Furthermore, reports Dr. Fagan, "those who become more religiously involved during their high school years increase their academic ranking." That finding was made by Glen H. Elder, Jr. and Rand D. Conger, in their book Children of the Land: Adversity and Success in Rural America, published by the University of Chicago Press in 2000. In that same book, "a study of Iowa families," writes Dr. Fagan, "discovered that youth who in eighth grade are religiously involved will have higher academic competence in the twelfth grade."
Christian Smith, director of the National Study of Youth and Religion and Professor of Sociology at Notre Dame University, drawing on work done by Muller, Ellison and Regnerus, noted that the influence of church attendance and favorable perceptions of religion result in "positive school attitudes" which are evident from childhood, through late adolescence and into college.
Dr. Fagan goes on to cite more than 100 other such research papers.
"Other studies," writes Dr. Fagan, "confirm religion’s beneficial effects on the academic performance of children in urban communities."
William Jeynes, Professor of Education at California State University Long Beach, found that "very religious" high school adolescents from urban communities fared better academically than non-religious adolescents.
Evidence contradicts Hollywood lies
The importance of Dr. Fagan’s report is that it serves as a valuable guide for parents wanting the best for their children.
Contrary to the popular image of Hollywood parents who encourage their children to be agnostic or atheist, parents who want their children to achieve will get them into church. Another study that Dr. Fagan cites showed that students attending "weekly religious services were less likely to use drugs or alcohol, to engage in delinquent behavior, to get in trouble at school or to have poor grades when compared with their peers who attended church less than monthly or not at all."
"Youth who considered religion to be fairly important or very important in their lives were less likely to engage in risky behavior. For many of these youth, church attendance reinforces messages about working hard and staying out of trouble, orients youth toward a positive future, and builds a transferable skill-set of commitments and routines."

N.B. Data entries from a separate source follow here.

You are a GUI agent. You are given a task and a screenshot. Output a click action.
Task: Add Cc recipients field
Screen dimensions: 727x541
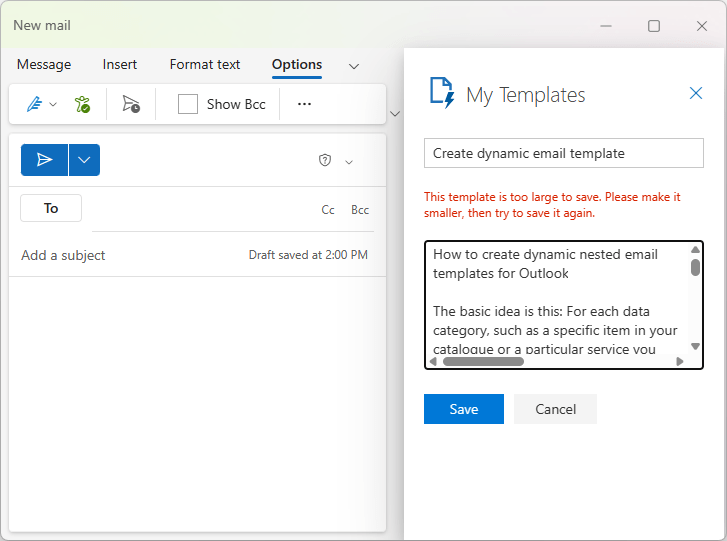(x=328, y=210)
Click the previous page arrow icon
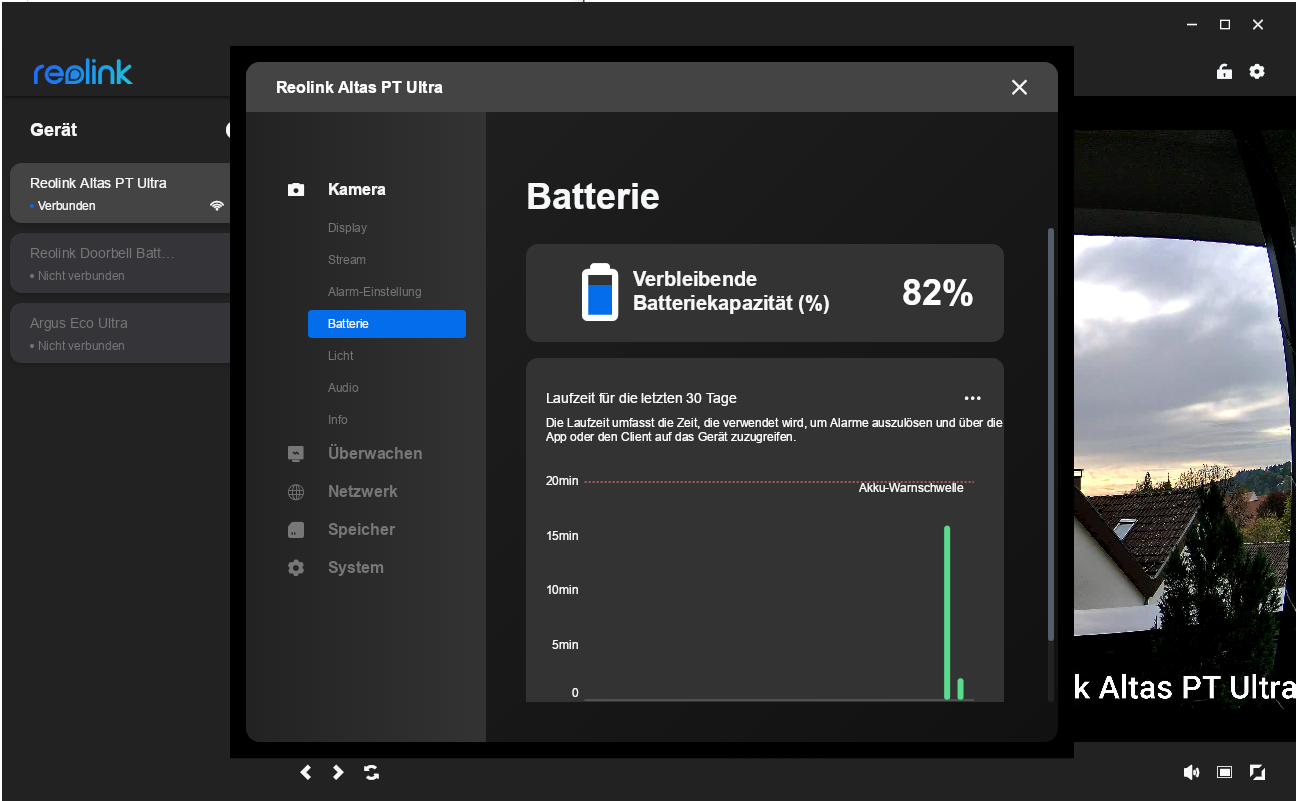 pyautogui.click(x=306, y=772)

"Interestingly," reports Dr. Fagan, "Carmel Chiswick, Professor of Economics at the of Illinois at Chicago, found that ‘people with high levels of religious human capital tend to select spouses who also have high levels, forming family units for which the home production of religious education is more efficient.’

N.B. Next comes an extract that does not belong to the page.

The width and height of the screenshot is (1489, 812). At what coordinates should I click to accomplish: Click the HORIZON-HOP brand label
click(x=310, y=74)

"Frequent religious attendance is highly correlated with less sexual activity among those who are not married," wrote Dr. Fagan.

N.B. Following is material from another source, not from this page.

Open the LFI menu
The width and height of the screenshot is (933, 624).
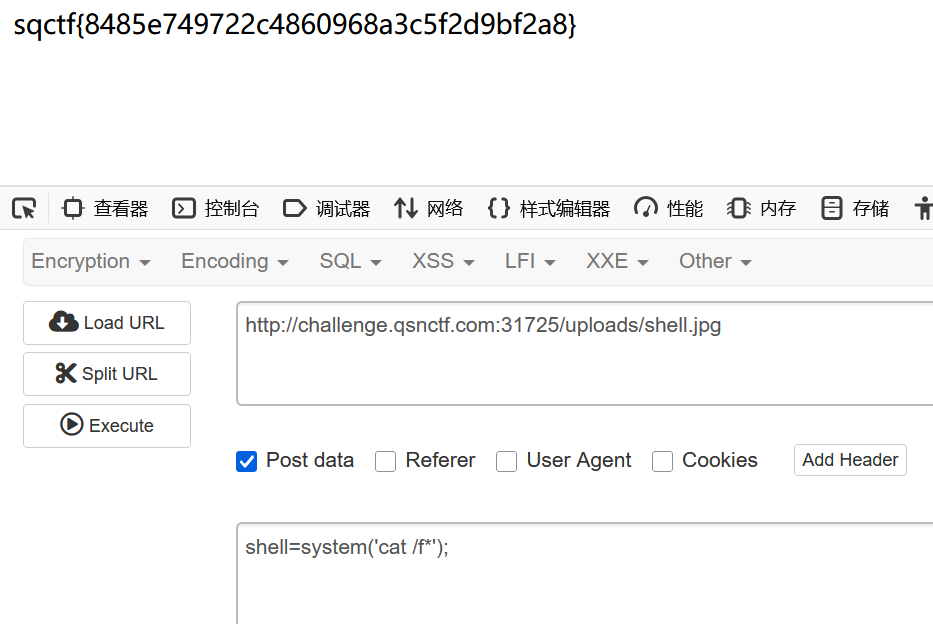[531, 262]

"Strong and repeated evidence indicates that the regular practice of religion has beneficial effects in nearly every aspect of social concern and policy. This evidence shows that religious practice protects against social disorder and dysfunction."
No other dimension of life in America does more to promote the well-being and soundness of the nation’s civil society than citizens’ regular attendance at church, says Dr. Fagan.
"As George Washington asserted," he concludes, "the success of the republic depends on the practice of religion by its citizens. These findings from 21st century social science support his observation."